Finalmente, os discursos unilaterais por parte do Estado ou de certos grupos políticos podem minar a liberdade de expressão ao marginalizar vozes dissidentes e restringir o debate público. Isso pode ocorrer através da promoção de narrativas exclusivistas e da demonização de oponentes políticos, criando um ambiente hostil para o livre intercâmbio de ideias e opiniões divergentes.


Em todos esses casos, é essencial que a sociedade esteja vigilante e defenda vigorosamente a liberdade de expressão como um direito fundamental e inalienável. Isso requer um compromisso contínuo com os princípios democráticos, a transparência governamental e a pluralidade de vozes na esfera pública. A liberdade de expressão não é apenas um luxo, mas sim um pré-requisito essencial para uma sociedade livre, justa e democrática.


Portanto, é crucial que o combate às fake news seja conduzido com um compromisso inabalável com os princípios democráticos e os direitos humanos. Isso requer uma abordagem multifacetada que enfatize não apenas a verificação de fatos e a educação midiática, mas também a proteção da liberdade de expressão como um direito fundamental e inalienável de todos os cidadãos.


Resta indagar: quando o Estado nega fatos comprovados, estaria ele promovendo fake news?

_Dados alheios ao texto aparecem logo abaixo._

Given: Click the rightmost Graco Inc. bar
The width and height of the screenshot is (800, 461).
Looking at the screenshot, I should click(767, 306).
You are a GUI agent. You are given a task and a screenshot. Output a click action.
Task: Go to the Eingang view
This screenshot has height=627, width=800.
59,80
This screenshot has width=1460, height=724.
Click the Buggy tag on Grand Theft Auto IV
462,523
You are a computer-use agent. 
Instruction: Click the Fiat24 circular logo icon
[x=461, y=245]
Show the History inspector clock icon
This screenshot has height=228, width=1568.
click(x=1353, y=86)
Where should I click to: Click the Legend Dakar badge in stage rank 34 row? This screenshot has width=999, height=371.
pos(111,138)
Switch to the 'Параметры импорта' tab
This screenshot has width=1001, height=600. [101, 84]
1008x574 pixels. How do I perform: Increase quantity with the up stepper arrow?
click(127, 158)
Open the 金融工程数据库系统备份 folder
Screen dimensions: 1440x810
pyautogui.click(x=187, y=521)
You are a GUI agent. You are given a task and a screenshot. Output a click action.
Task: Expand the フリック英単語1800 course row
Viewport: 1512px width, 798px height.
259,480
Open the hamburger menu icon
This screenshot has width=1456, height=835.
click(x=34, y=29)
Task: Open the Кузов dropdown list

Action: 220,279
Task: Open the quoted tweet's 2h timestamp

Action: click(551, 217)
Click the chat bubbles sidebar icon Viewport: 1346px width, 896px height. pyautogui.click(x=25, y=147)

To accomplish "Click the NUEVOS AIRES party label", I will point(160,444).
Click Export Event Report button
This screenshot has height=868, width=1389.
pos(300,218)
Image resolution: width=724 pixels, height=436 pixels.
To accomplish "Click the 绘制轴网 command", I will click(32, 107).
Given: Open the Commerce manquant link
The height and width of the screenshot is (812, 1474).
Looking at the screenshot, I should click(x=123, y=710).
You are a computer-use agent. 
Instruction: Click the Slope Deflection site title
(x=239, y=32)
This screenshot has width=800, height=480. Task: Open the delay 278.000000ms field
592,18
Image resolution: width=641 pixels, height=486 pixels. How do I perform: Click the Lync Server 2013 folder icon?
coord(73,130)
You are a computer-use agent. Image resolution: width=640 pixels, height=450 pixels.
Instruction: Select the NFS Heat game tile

Ainda, quando o Estado promove campanha para abafar a opinião pública sobre a sua conduta, estaria ele ferindo um Direito Fundamental? 


Em última análise, só podemos verdadeiramente erradicar as fake news e fortalecer a democracia quando garantirmos a proteção da liberdade de expressão, resistindo às tentações do autoritarismo. Somente assim podemos construir sociedades mais justas, informadas e livres.